Let's get something clear that I don't think people actually know - COVID is a disease of blood vessels. As such, it hits everything, hence a constellation of symptoms that covers the universe (get the astronomy reference?). Also, while the mainstream suggests that there are no clear diagnostic criteria for Long Haul, there is plenty of evidence supporting specific blood tests (that we do) that ties directly to the symptoms and mirrors patients' experience. When you can fix the labs, you can fix the people. Unfortunately, it can take a while, but it can be done. Defining the problem remains a problem broadly, but that's why we're not doing mainstream medicine - we need to deliver solutions first.
The Centers for Disease Control and Prevention’s tally of 19 possible long COVID symptoms comes with the caveat that it's “not a comprehensive list.”
Yale Medicine counts 22 symptoms, while the Mayo Clinic lists 10. And Great Britain’s National Health Service (NHS) puts the number at 16.
These lists can be made even longer. For instance, the NHS has “high temperature, cough, headaches, sore throat and changes to sense of smell or taste” as one symptom. Mayo lists “difficulty thinking or concentrating, headache, sleep problems, dizziness when you stand, pins-and-needles feeling, loss of smell or taste and depression or anxiety” as one symptom.
A major obstacle to helping patients with long COVID is that currently there are no generally agreed-upon diagnostic or treatment guidelines. Narrowing down exactly what symptoms point to long COVID would be a start, and researchers at the University of Missouri (MU) think they’ve done just that by slimming the field of long COVID symptoms down to just seven: fast-beating heart, hair loss, fatigue, chest pain, shortness of breath, joint pain and obesity.
Their study in Open Forum Infectious Diseases said that “understanding the population and subgroup risks for long COVID associated with outcomes, including lingering and chronic never-before-experienced symptoms and new medical diagnoses such as those reported here, is important for clinicians and researchers so that clinical guidelines for treatments and symptom management can be more appropriately developed for the growing number of adults affected by COVID-19.”
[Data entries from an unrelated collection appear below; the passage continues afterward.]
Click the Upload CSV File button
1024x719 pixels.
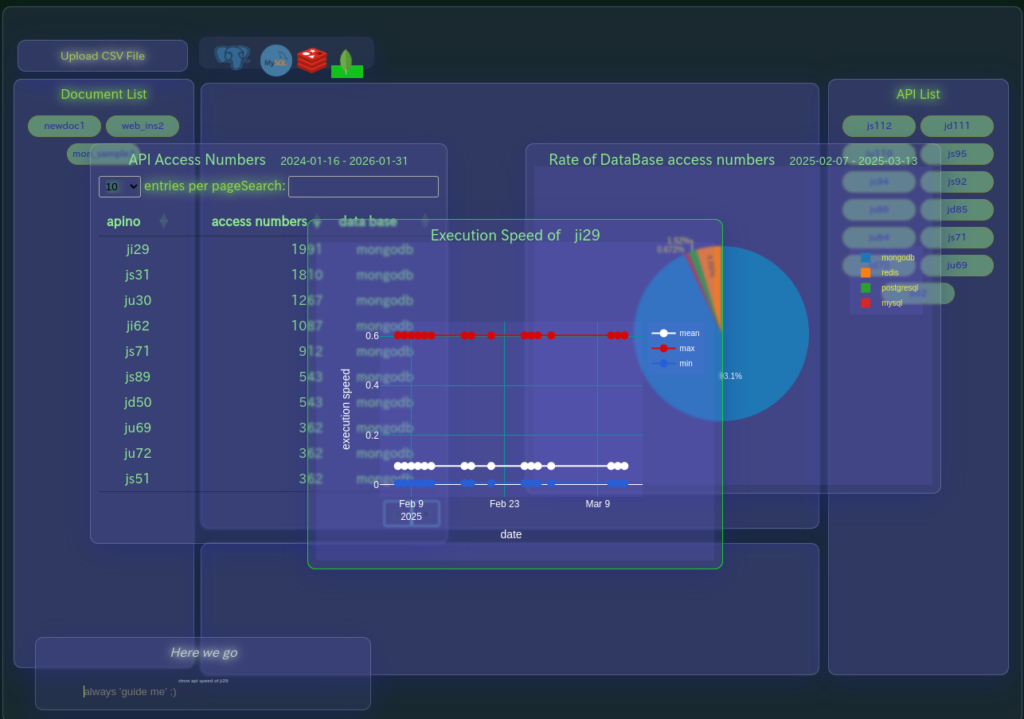click(x=102, y=56)
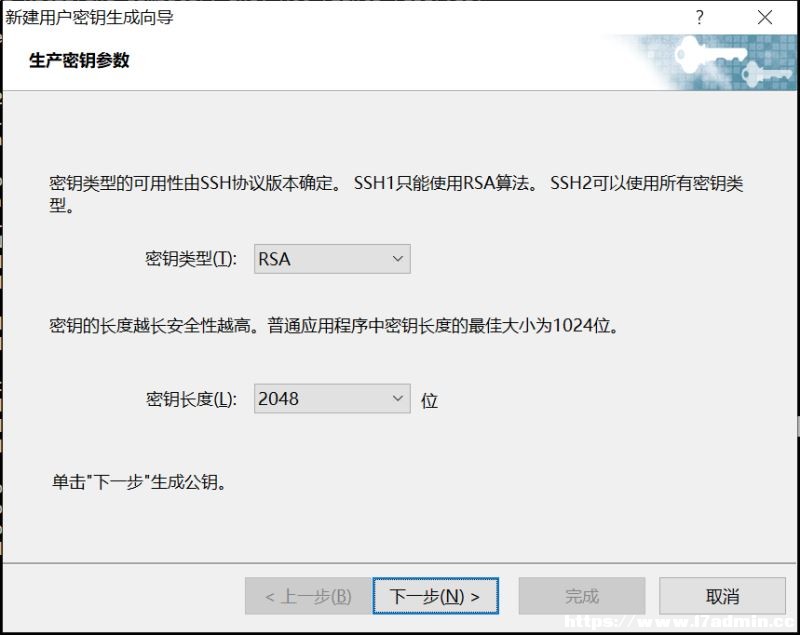Select the RSA value in key type box

[x=274, y=259]
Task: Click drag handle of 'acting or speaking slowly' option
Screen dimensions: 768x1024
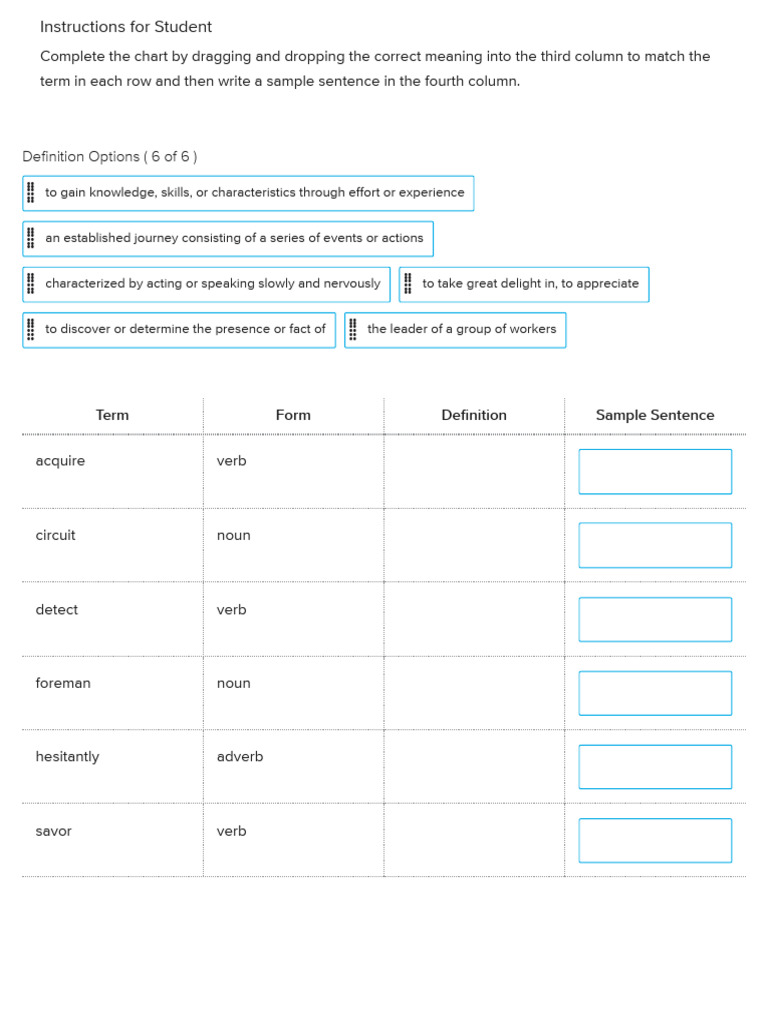Action: click(x=31, y=284)
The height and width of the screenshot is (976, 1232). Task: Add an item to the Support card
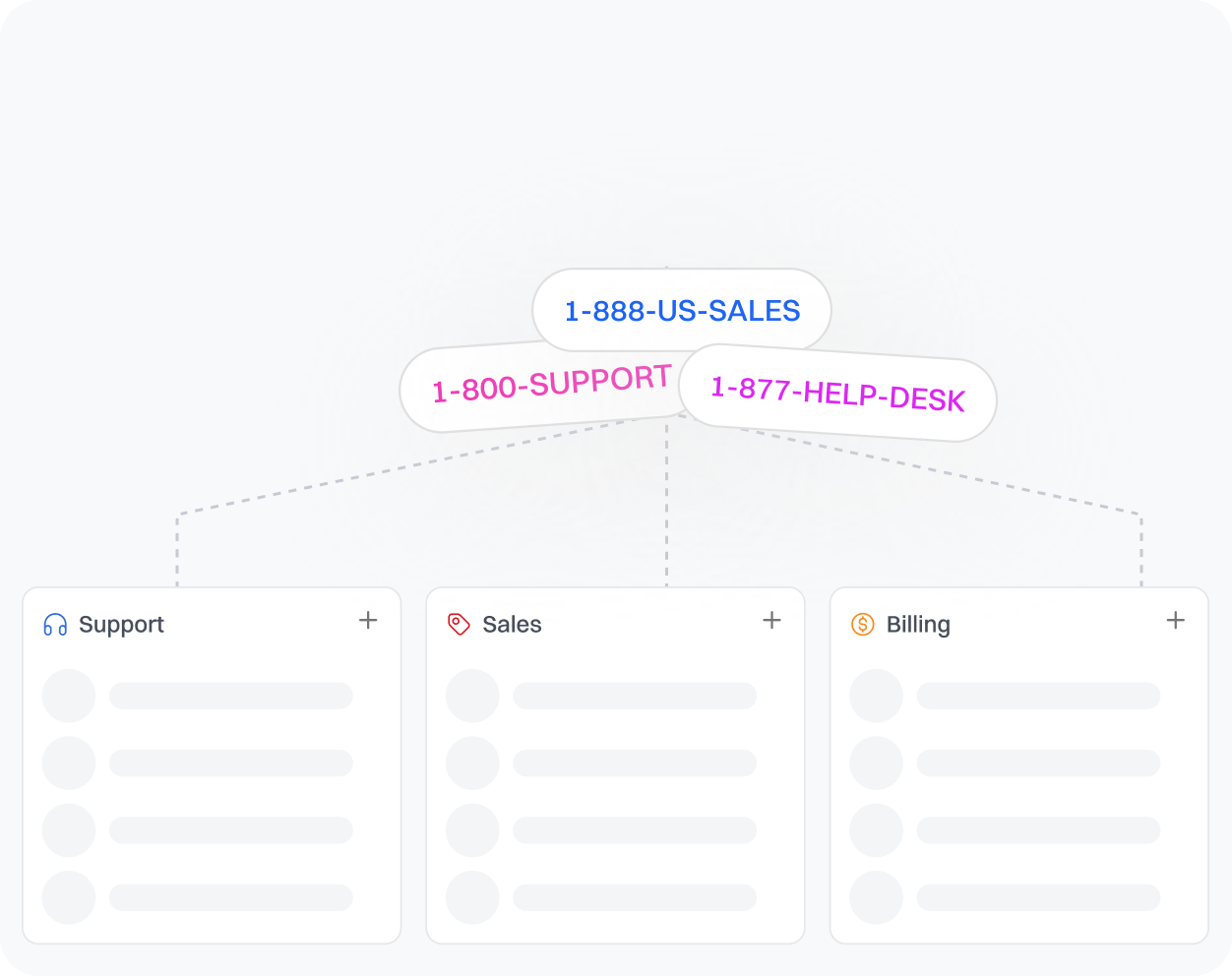pos(368,621)
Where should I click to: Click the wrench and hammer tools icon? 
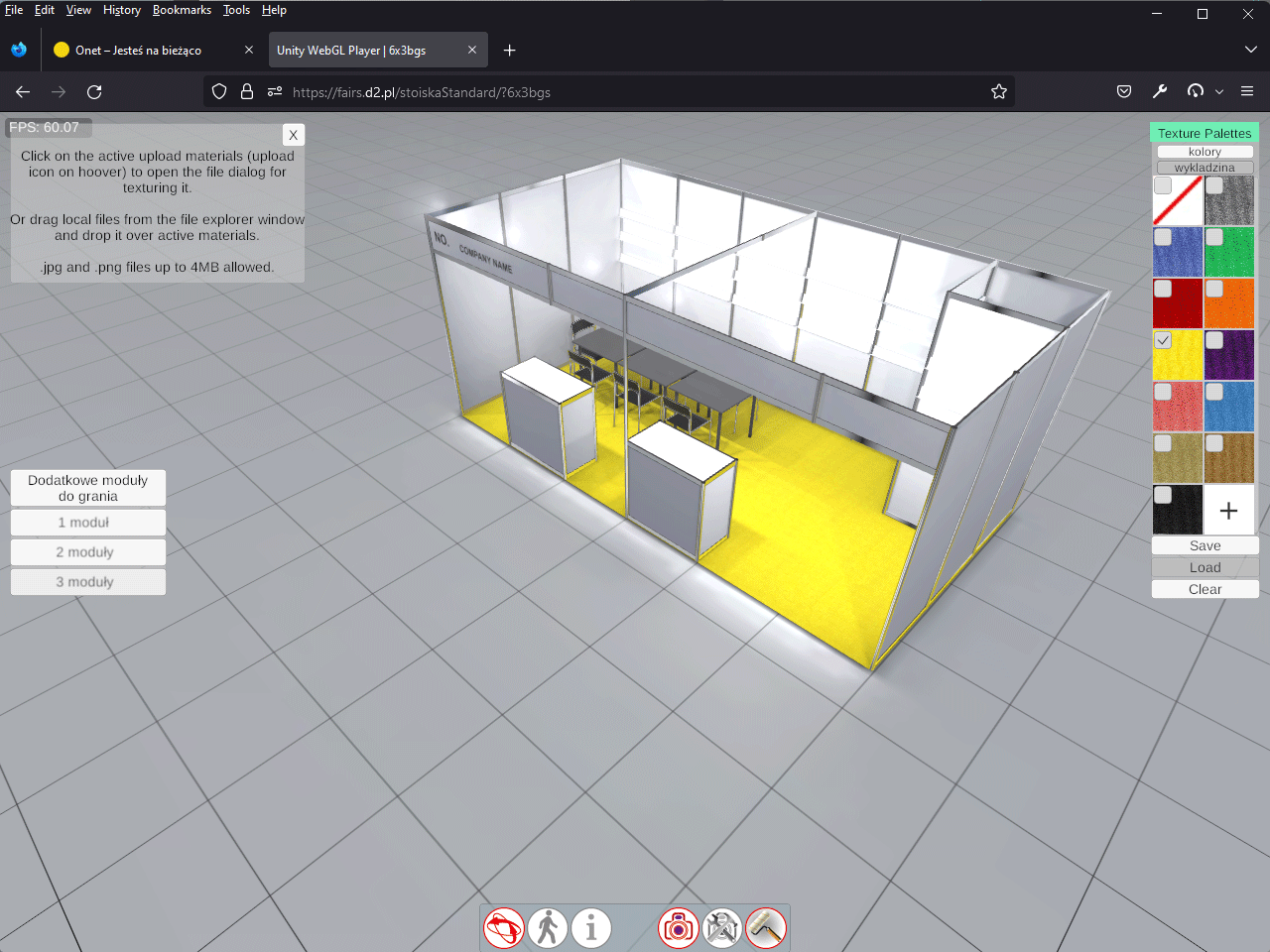click(722, 928)
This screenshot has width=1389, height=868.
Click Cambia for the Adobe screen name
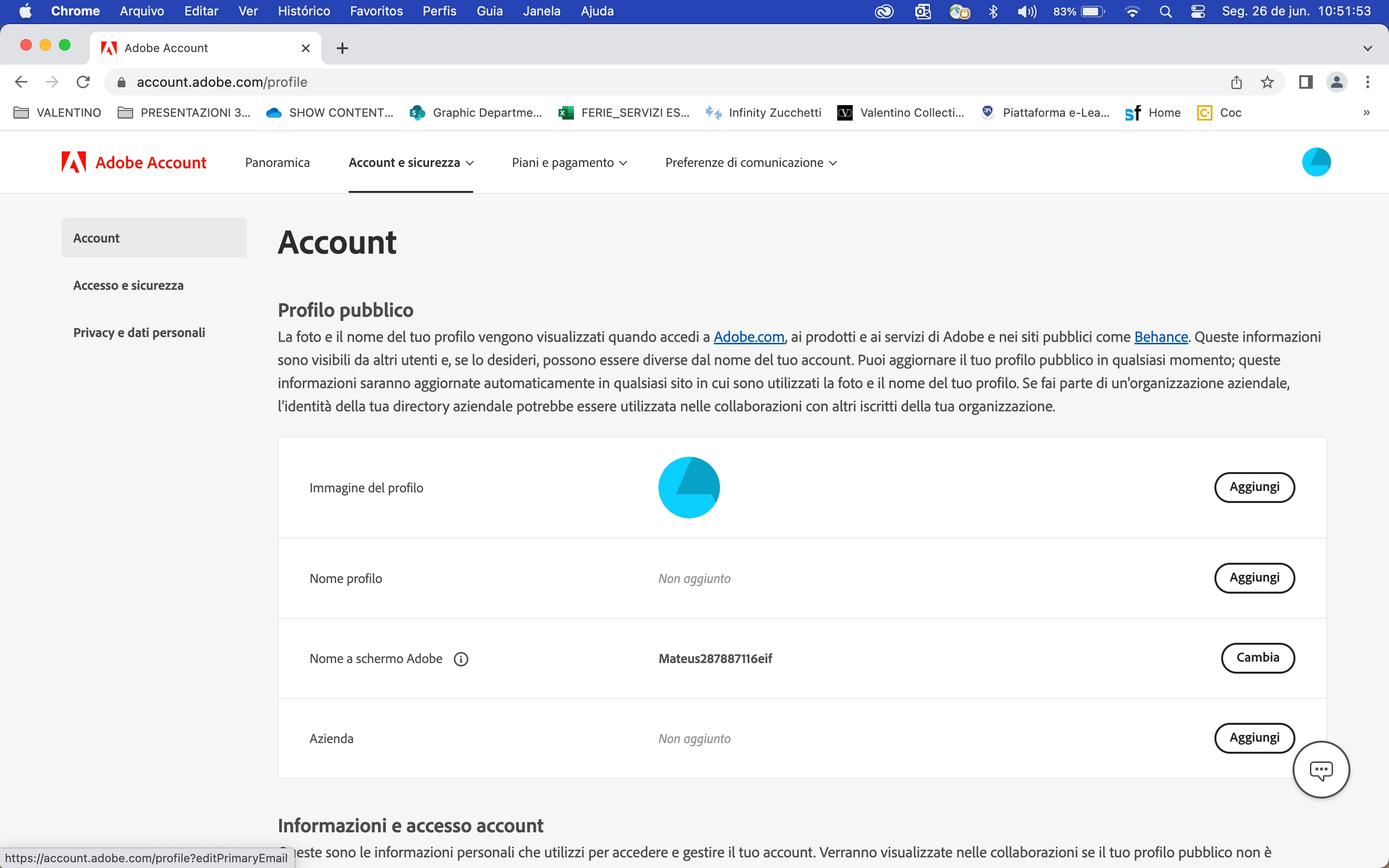(1257, 658)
Chi-Ren Shyu, Ph.D., the director of the MU Institute for Data Science and Informatics and the corresponding author of the study, tells Fierce Healthcare that “understanding the population and subgroup risks for long COVID associated with outcomes, including lingering and chronic never-before-experienced symptoms and new medical diagnoses such as those reported here, is important for clinicians and researchers, so that clinical guidelines for treatments and symptom management can be more appropriately developed for the growing number of adults affected by COVID-19.”
Shyu and co-authors examined data from 52,461 patients collected in electronic health records at 122 healthcare facilities across the U.S. They identified 47 possible symptoms of long COVID. They compared symptoms in three groups:
Individuals who had COVID-19 but didn’t have common viral problems associated with the disease such as influenza or pneumonia.
Individuals who didn’t have COVID-19 but did have a different viral respiratory infection.
Individuals who had neither COVID-19 nor one of the other infections.
“Previous work has briefly investigated the differences in outcomes between hospitalized COVID-19 and influenza patients,” the study states. “Our work provides additional information on this subject by analyzing a larger and more diverse patient cohort, including other common viral respiratory infections, and examining outcomes in patient cohorts not limited to patients hospitalized for the initial infection.”
The authors said they hope their findings will point out what symptoms clinicians should look for when trying to determine whether somebody has long COVID. “A better recognition of post COVID syndrome or long COVID will help us study the underlying reasons that cause these prolonged abnormalities and also help us develop screening protocols to be used when COVID-19 survivors are seen within the healthcare systems,” says Shyu. “Such recognition also helps in developing focused treatments and rehabilitation strategies to promote recovery.”
Adnan Qureshi, Ph.D., a professor of neurology at the MU School of Medicine and co-author of the study, notes in a press release that the “survivors still have symptoms that are at times disabling and preventing them from going back to work or the activities of their daily life. This is not because the COVID-19 infection is still active, but instead, the infection has caused long-term consequences, or sequelae, in the form of a post-COVID syndrome that could persist for months or even years. Our research was able to identify long-term sequelae that are distinctive to COVID-19 and separate the post-COVID syndrome from other post-viral syndromes.”
One symptom of long COVID that their study found bolsters the findings of previous studies that linked the condition to heart problems.